Buana.News – The King’s Warden menjadi salah satu film yang paling dinantikan pada tahun 2026, khususnya bagi pecinta drama sejarah Korea Selatan. Film The King’s Warden disutradarai oleh Jang Hang-jun dan hadirkan kisah emosional yang diangkat dari sejarah Dinasti Joseon.
Dengan mengusung tema kekuasaan, pengkhianatan, dan kesetiaan, The King’s Warden diprediksi akan menjadi tontonan kuat yang mendominasi pencarian Google.
Dalam produksi The King’s Warden, nama-nama besar turut terlibat. Film ini diproduseri oleh Im Eun-jeong bersama Jang Won-seok, sementara naskahnya ditulis oleh Jang Hang-jun bersama Hwang Seong-gu. Deretan pemain papan atas seperti Yoo Hae-jin, Park Ji-hoon, Yoo Ji-tae, Jeon Mi-do, hingga Ahn Jae-hong semakin memperkuat daya tarik The King’s Warden di industri perfilman.
Film The King’s Warden dijadwalkan tayang perdana pada 4 Februari 2026, bertepatan dengan libur Tahun Baru Korea. Momentum ini dinilai strategis karena The King’s Warden diproyeksikan menjadi salah satu film unggulan yang mampu mengangkat kembali dominasi film lokal di box office Korea Selatan setelah maraknya film asing.

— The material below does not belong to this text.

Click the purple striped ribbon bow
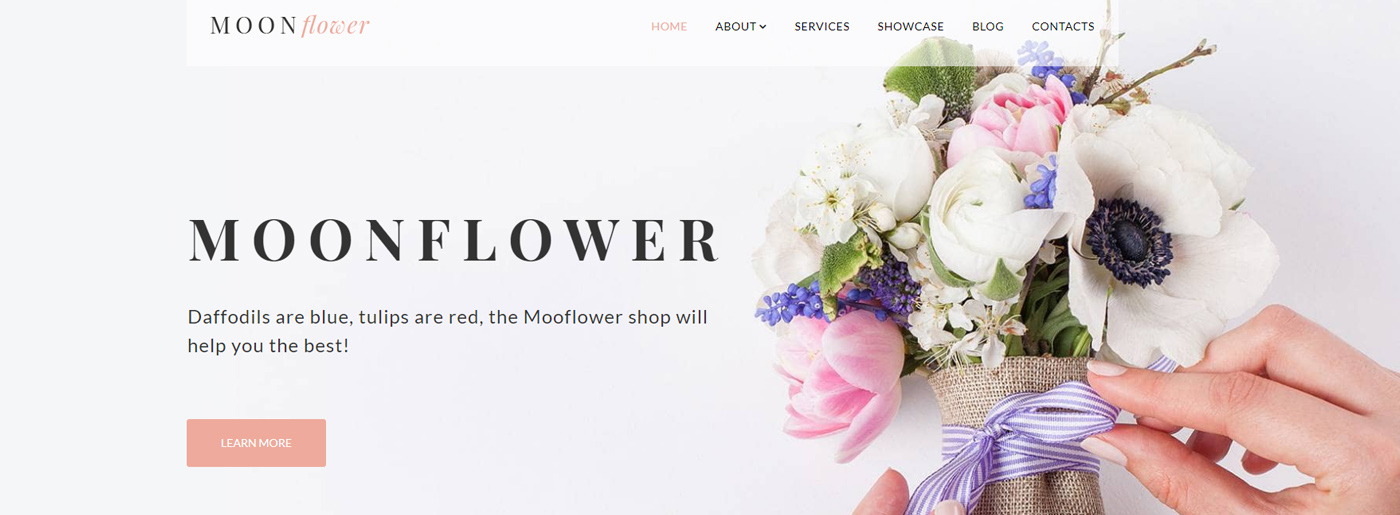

Cerita The King’s Warden berfokus pada tokoh sejarah Yi Hong-wi, raja muda Dinasti Joseon yang digulingkan oleh pamannya, Pangeran Agung Suyang. Setelah kehilangan takhta, ia diturunkan menjadi Pangeran Nosan dan diasingkan ke daerah terpencil oleh pejabat berpengaruh Han Myŏnghoe. Alur The King’s Warden menggambarkan pergulatan batin seorang raja muda yang kehilangan segalanya.
Di tempat pengasingan, The King’s Warden memperkenalkan sosok Eom Heung-do, kepala desa miskin di wilayah pegunungan Cheongnyeongpo. Ia melihat peluang untuk membantu Pangeran Nosan setelah mendengar kisah keberhasilan desa lain yang melindungi bangsawan buangan. Dalam The King’s Warden, hubungan antara rakyat biasa dan bangsawan menjadi inti cerita yang menyentuh.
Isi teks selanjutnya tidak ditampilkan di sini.